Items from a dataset
────────────────────────────────────────

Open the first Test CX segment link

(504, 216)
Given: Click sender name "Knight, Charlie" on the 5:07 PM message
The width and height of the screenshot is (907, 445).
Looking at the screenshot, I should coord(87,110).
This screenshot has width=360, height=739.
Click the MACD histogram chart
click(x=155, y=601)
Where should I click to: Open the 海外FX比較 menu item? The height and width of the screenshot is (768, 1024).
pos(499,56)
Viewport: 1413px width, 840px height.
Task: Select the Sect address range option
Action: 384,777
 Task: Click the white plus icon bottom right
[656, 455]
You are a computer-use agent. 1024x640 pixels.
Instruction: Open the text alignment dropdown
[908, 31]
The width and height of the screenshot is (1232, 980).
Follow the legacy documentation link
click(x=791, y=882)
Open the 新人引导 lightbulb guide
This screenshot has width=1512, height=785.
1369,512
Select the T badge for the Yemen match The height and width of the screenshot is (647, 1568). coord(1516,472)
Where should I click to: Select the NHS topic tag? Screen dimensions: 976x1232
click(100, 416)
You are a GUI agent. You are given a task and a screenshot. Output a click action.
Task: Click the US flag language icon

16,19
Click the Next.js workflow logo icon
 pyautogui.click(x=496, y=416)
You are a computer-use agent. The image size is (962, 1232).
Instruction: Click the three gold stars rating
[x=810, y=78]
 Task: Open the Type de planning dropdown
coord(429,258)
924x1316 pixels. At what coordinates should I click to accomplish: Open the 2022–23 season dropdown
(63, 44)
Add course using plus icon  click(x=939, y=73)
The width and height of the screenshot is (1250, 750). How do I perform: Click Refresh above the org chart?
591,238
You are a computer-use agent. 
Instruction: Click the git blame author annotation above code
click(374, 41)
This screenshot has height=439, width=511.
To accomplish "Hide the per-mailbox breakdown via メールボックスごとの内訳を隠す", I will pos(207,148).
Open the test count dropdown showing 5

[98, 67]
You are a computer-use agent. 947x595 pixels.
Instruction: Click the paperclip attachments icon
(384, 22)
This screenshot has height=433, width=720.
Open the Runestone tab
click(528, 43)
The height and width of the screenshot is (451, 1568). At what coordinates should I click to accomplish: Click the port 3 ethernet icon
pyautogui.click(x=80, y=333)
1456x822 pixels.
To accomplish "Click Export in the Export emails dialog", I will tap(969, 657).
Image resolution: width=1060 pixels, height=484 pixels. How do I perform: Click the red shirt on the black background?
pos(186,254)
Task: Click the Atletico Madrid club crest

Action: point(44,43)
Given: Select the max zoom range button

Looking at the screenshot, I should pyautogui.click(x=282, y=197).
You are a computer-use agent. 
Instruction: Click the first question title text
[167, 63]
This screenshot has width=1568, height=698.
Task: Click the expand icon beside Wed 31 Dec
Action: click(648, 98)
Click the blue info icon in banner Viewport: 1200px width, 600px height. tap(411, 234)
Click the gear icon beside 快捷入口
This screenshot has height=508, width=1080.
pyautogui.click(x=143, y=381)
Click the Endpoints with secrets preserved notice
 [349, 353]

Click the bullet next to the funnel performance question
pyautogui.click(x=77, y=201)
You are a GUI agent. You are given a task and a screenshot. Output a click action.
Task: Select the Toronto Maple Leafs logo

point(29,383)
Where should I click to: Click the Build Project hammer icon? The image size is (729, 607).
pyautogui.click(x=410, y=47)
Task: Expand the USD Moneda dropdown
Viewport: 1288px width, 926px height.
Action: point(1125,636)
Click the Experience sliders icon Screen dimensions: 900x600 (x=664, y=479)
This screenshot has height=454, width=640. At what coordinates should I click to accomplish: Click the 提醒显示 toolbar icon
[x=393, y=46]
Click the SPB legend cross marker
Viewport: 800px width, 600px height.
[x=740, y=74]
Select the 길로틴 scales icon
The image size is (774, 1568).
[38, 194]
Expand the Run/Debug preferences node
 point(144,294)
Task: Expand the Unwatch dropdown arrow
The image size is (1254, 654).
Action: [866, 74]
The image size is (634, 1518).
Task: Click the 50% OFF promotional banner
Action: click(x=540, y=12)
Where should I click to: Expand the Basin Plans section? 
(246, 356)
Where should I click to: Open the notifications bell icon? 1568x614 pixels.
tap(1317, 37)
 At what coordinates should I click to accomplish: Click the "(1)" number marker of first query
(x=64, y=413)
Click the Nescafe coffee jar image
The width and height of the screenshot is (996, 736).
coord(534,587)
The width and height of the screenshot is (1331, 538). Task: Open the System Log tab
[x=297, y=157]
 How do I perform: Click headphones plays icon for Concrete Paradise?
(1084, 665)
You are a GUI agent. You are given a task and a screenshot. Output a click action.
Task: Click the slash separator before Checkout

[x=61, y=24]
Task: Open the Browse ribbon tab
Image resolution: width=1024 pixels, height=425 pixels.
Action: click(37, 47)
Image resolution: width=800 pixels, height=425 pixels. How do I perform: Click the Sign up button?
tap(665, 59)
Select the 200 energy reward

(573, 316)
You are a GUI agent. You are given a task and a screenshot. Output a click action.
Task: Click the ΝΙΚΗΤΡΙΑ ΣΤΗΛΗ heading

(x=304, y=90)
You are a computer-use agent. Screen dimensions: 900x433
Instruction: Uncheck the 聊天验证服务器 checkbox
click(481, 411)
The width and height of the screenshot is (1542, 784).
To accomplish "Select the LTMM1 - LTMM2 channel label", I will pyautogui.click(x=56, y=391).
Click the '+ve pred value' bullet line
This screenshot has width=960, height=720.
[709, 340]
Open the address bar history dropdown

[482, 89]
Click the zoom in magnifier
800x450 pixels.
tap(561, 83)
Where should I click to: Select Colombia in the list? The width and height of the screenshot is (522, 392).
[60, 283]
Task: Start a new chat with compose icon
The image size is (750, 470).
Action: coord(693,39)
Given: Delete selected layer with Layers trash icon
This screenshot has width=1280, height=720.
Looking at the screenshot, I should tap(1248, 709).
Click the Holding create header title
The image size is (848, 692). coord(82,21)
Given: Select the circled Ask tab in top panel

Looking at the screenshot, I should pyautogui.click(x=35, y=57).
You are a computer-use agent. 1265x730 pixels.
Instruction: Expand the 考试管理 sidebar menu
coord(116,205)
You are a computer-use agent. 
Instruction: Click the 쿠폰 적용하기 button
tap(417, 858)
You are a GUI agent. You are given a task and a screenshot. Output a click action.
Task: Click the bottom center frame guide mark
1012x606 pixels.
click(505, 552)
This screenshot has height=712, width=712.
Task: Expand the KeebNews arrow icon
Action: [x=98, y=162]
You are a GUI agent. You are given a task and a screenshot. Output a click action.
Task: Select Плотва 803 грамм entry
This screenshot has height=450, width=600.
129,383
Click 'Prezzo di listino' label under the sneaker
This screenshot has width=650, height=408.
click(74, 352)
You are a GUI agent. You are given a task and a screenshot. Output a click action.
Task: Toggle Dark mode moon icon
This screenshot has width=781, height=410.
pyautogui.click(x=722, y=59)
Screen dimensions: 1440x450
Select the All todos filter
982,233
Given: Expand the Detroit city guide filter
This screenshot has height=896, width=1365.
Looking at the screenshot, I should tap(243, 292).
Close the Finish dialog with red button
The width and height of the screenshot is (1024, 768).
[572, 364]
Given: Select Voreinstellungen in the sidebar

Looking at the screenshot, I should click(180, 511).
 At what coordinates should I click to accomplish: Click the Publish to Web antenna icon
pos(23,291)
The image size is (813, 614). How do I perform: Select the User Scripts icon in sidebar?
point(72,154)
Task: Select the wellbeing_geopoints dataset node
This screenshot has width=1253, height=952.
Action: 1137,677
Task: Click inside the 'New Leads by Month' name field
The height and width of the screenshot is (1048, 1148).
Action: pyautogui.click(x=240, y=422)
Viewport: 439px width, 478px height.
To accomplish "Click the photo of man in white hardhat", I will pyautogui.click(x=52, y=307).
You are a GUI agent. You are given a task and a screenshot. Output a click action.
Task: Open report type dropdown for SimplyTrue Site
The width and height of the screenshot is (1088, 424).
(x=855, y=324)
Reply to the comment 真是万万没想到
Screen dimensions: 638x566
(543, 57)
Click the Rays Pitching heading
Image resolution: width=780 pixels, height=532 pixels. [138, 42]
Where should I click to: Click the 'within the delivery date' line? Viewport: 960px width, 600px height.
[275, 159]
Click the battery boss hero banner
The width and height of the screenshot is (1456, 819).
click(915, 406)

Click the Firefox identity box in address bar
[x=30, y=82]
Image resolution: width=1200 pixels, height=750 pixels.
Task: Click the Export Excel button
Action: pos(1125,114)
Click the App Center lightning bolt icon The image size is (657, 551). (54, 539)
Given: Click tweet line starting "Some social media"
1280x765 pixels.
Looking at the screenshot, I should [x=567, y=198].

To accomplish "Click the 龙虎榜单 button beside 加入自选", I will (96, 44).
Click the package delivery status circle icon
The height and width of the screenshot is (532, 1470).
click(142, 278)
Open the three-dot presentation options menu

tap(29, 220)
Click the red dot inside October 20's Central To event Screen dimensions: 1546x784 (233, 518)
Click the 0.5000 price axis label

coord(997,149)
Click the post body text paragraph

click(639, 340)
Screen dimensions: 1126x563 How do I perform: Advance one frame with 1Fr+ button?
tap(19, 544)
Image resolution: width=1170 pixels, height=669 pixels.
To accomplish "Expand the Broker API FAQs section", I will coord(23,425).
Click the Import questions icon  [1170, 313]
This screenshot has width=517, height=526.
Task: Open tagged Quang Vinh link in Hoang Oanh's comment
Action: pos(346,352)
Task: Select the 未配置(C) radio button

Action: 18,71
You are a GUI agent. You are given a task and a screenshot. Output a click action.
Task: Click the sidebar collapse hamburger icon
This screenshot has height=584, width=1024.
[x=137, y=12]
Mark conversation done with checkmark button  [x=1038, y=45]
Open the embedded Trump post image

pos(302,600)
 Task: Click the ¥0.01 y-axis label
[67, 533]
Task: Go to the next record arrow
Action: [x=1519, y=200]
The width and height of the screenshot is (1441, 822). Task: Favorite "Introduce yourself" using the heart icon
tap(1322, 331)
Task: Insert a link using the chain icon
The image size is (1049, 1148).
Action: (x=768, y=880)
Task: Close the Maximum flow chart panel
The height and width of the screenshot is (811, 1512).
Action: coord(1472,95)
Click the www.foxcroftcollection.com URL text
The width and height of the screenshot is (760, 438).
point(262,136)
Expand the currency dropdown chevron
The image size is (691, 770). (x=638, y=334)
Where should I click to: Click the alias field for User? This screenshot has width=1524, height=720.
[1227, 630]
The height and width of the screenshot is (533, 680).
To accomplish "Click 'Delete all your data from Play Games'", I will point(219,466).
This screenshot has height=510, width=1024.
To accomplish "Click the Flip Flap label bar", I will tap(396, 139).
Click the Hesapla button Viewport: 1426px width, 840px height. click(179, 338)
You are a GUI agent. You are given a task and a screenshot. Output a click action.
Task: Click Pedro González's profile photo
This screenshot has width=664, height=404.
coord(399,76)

────────────────────────────────────────

Your instructions:
Only one stretch of the entries above is wanted: the lines from the one containing "The height and width of the screenshot is (1048, 1148)." through the one containing "Task: Open report". Please reproduce it exactly.

Output for this exercise:
The height and width of the screenshot is (1048, 1148).
Action: pyautogui.click(x=240, y=422)
Viewport: 439px width, 478px height.
To accomplish "Click the photo of man in white hardhat", I will pyautogui.click(x=52, y=307).
You are a GUI agent. You are given a task and a screenshot. Output a click action.
Task: Open report type dropdown for SimplyTrue Site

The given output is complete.